STATED EXERCISE A:
Set down the lines of the listing below word for word, from the line containing "Where should I click to: Expand" through the end of the listing.

READING PASSAGE:
☆ ☆ ☆ ☆ ☆

Toney’s home sick today. I think it might be consumption or thrush, but I’m no doctor. She’s watching a TV show in which four women attend each others’ weddings, and rate them in different categories. I’ve seen it before, and it’s strangely addictive.
I was just up there talking with her, and started feeling myself getting sucked into that boolshit again. But I was strong, and pulled myself away.
It reminded me of something, though…
Many years ago, my friend Bill and I went to Cincinnati to take in a few Reds games. I think it was shortly after I moved to Greensboro, so mid-1980s? A long time ago.
One day (probably a Saturday) we were drinking, and went out to get some more beer. One of us farted REAL LOUD in the store, which we thought was the absolute pinnacle of comedy. Then we passed a wedding on our way back to the hotel.
The bride and groom were just coming out the front door of the church, and everybody was throwing rice and cheering. In front of the building was a long, swooping circular driveway, and I instinctively whipped my Chevy LUV truck onto it.
We were traveling at a high rate of speed around that thing, and as we passed the wedding Bill yelled out the window, “HOPE YOU GET LAID!!”
Every head turned our way, and we disappeared down the street — laughing our asses off. It was so stupid, yet so goddamn funny. The way everybody froze, and whipped their heads around… I’ve laughed about that idiocy a thousand times through the years.
I wonder if it became family folklore, amongst the group of assembled strangers? I bet it did. I’m sure there were grandmas there, and elderly aunts. And, based on all the cable shows, people apparently spend months and months planning those kinds of events? Who knew? Then, to have a couple of semi-drunk dumbasses drive through the middle of it, and holler “HOPE YOU GET LAID!!” I have a feeling it made a lasting impression.
On that trip we stayed at the same hotel we’d stayed during our senior trip to King’s Island amusement park, a few years earlier. It was a Holiday Inn Holidome, which was nice at the time. But I guess it went downhill after that?
Anyway, during that earlier trip, everybody smuggled liquor in shampoo bottles. And once we got settled into our rooms, we all sat around and passed bottles of Breck and Pert to each other. “Hey man, give me another hit off that Head & Shoulders!” It was absurd.
We stayed up all night, didn’t sleep one minute, and went to a Reds game the next day. It was all a blur. We drank all the shampoo booze, then sneaked away and bought beer at a Kroger store down the road. Everybody was smashed. And there were dozens of nuns at the grocery store, which only added to the weirdness of it all.
The so-called chaperones either didn’t know what was going on, or didn’t care. Heck, they were probably drunk, too. Here’s my only encounter with a chaperone on that trip:
Her: Jeff, where do you think you’re going?
Me: To the ice machine.
Her: Oh, no you’re not.
Me: Oh, yes I am.

☆ ☆ ☆ ☆ ☆

DATA SHOWN:
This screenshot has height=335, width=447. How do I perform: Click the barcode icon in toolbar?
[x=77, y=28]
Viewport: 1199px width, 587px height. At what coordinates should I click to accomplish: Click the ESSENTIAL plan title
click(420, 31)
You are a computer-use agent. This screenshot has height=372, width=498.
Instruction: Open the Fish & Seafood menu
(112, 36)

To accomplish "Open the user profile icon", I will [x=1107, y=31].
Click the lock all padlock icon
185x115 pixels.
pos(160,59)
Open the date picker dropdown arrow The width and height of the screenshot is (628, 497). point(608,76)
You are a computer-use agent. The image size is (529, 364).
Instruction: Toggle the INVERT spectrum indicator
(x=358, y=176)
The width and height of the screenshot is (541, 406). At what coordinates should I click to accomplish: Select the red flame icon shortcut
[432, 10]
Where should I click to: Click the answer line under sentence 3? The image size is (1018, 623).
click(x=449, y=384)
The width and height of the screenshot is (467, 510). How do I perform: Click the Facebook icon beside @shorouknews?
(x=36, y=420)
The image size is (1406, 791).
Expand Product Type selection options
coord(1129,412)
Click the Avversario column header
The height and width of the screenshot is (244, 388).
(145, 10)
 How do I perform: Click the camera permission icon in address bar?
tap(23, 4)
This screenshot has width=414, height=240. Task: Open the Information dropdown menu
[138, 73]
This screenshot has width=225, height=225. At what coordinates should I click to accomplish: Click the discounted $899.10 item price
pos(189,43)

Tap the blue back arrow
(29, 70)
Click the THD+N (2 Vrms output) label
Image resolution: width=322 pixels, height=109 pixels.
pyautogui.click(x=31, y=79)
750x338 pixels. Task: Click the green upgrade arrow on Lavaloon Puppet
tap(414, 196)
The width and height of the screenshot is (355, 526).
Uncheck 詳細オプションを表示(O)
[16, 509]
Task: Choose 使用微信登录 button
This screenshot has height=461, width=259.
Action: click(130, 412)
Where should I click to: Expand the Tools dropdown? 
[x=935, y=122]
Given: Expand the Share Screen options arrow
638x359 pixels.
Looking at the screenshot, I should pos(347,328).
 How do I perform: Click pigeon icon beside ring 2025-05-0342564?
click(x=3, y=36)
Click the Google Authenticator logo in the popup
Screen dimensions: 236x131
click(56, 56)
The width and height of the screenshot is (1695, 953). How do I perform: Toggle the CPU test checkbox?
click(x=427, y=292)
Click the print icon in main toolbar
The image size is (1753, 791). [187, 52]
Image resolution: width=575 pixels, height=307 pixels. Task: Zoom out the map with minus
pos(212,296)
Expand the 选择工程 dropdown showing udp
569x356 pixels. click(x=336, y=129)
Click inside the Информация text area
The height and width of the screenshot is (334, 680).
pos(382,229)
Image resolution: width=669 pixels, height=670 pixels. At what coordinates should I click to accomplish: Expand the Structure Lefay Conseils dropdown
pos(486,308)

☆ ☆ ☆ ☆ ☆

STATED EXERCISE B:
From the story about the Cincinnati trips above, copy the stretch from "The bride and" through "through the years." word for word.

CORRECT RESPONSE A:
Where should I click to: Expand the Tools dropdown? 
[x=935, y=122]
Given: Expand the Share Screen options arrow
638x359 pixels.
Looking at the screenshot, I should pos(347,328).
 How do I perform: Click pigeon icon beside ring 2025-05-0342564?
click(x=3, y=36)
Click the Google Authenticator logo in the popup
Screen dimensions: 236x131
click(56, 56)
The width and height of the screenshot is (1695, 953). How do I perform: Toggle the CPU test checkbox?
click(x=427, y=292)
Click the print icon in main toolbar
The image size is (1753, 791). [187, 52]
Image resolution: width=575 pixels, height=307 pixels. Task: Zoom out the map with minus
pos(212,296)
Expand the 选择工程 dropdown showing udp
569x356 pixels. click(x=336, y=129)
Click inside the Информация text area
The height and width of the screenshot is (334, 680).
pos(382,229)
Image resolution: width=669 pixels, height=670 pixels. At what coordinates should I click to accomplish: Expand the Structure Lefay Conseils dropdown
pos(486,308)

CORRECT RESPONSE B:
The bride and groom were just coming out the front door of the church, and everybody was throwing rice and cheering. In front of the building was a long, swooping circular driveway, and I instinctively whipped my Chevy LUV truck onto it.
We were traveling at a high rate of speed around that thing, and as we passed the wedding Bill yelled out the window, “HOPE YOU GET LAID!!”
Every head turned our way, and we disappeared down the street — laughing our asses off. It was so stupid, yet so goddamn funny. The way everybody froze, and whipped their heads around… I’ve laughed about that idiocy a thousand times through the years.